Davalı, davaya cevap vermemiştir.
Mahkemece, iddia, savunma ve tüm dosya kapsamına göre, davalının takibe konu parayı zimmetine geçirdiğinin onanan ceza dosyası ile sabit olduğu, davacının hem zimmete geçirilen parayı, hem de işleyecek faizini davalıdan talep edebileceği gerekçesiyle, davanın kabulü ile itirazın iptaline karar verilmiştir.

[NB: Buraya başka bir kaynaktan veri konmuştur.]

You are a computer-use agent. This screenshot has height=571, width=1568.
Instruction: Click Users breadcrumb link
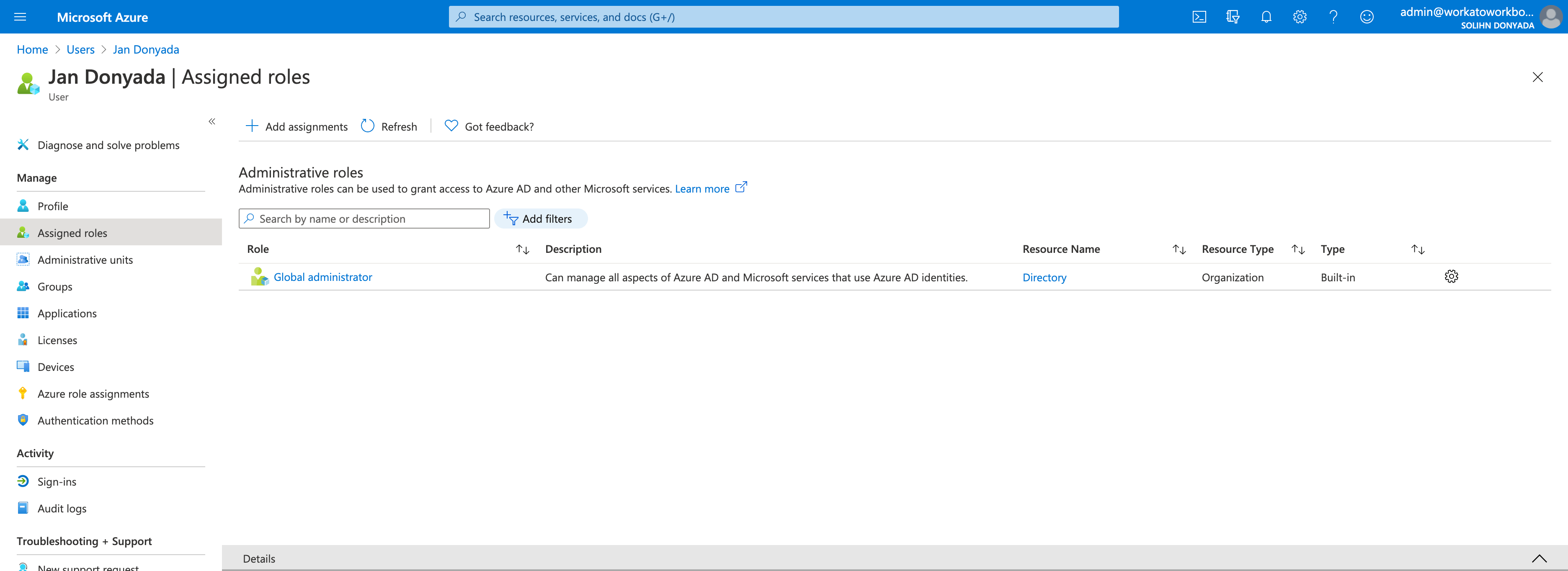coord(80,49)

Kararı, davalı vekili temyiz etmiştir.
1- Ülkemizin de tarafı olduğu ve Anayasa’nın 90. maddesi gereği iç hukukun bir parçası olan Avrupa İnsan Hakları Sözleşmesi’nin 6., 1982 Anayasası’nın 36. maddesinde adil yargılanma hakkına yer verilmiştir. Karar tarihinde yürürlükte bulunan 1086 sayılı HUMK’nın 73. maddesi “Kanunun gösterdiği istisnalar haricinde hakim her iki tarafı istima veyahut iddia ve müdafaalarını beyan etmeleri için kanuni şekillere tevfikan davet etmedikçe hükmünü veremez” hükmünü içermektedir. Temyiz inceleme tarihinde yürürlükte olan 6100 sayılı HMK’nın 27. maddesinde ise adil yargılanma hakkının en önemli unsuru olarak hukuki dinlenilme hakkı düzenlenmiş olup, bu hakkın, yargılama ile ilgili olarak bilgi sahibi olunmasını, açıklama ve ispat hakkını, mahkemenin, açıklamaları dikkate alarak değerlendirme yapmasını da içerdiği madde hükmünde belirtilmiştir.

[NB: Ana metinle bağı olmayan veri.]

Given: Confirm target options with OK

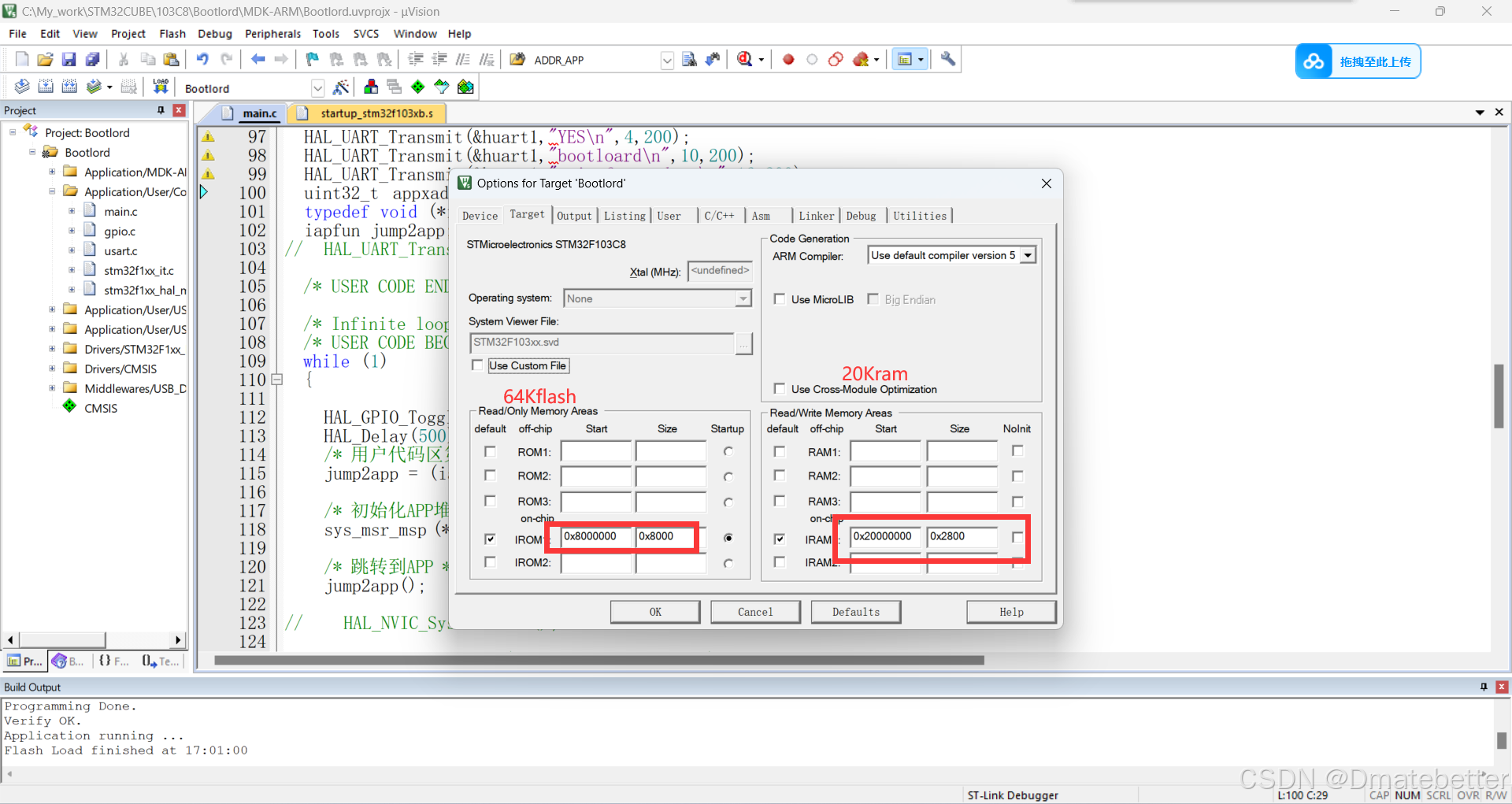Looking at the screenshot, I should [x=654, y=612].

Somut olayda, dosya içerisinde bulunan Ankara Cumhuriyet Başsavcılığı’nın 29.12.2011 tarihli yazısına göre davalının beş yıl hapis cezasına hükümlü olarak 01.06.2009 tarihinde cezaevine alındığı, 03.06.2011 tarihinde şartla tahliye edildiği anlaşılmıştır. TMK’nın 471. maddesi uyarınca kısıtlılığı şartla tahliye edilmekle sona erdiğinden bu tarihler arasında hükümlü olan davalıya TMK’nın 407. maddesi hükmüne uygun olarak vasi atanıp atanmadığı araştırılmaksızın, dava dilekçesinin davalının ev adresine tebliğ edilmesi doğru olmamıştır. Tarafların dava ehliyetine sahip olması HMK’nın 114/4. maddesi ve fıkrası uyarınca dava şartlarından olup, mahkemece davalının hükümlü olduğu dönemle ilgili kendisine vasi atanıp atanmadığı re’sen araştırılmaksızın, taraf teşkili sağlanmadan, dolayısıyla savunma hakkı kısıtlanarak davalının yokluğunda yapılan yargılama sonunda karar verilmesi doğru olmamıştır.
2- Bozma nedenine göre, davalı vekilinin diğer temyiz itirazlarının incelenmesine şimdilik gerek görülmemiştir.
S o n u ç: Yukarıda (1) numaralı bentte açıklanan nedenlerle, davalı vekilinin temyiz itirazlarının kabulü ile hükmün, davalı yararına (BOZULMASINA), (2) numaralı bentte açıklanan nedenlerle, diğer temyiz itirazlarının şimdilik incelenmesine yer olmadığına, peşin alınan harcın istek halinde iadesine, kararın tebliğinden itibaren 15 gün içerisinde karar düzeltme yolu açık olmak üzere 13.06.2012 tarihinde oybirliğiyle karar verildi.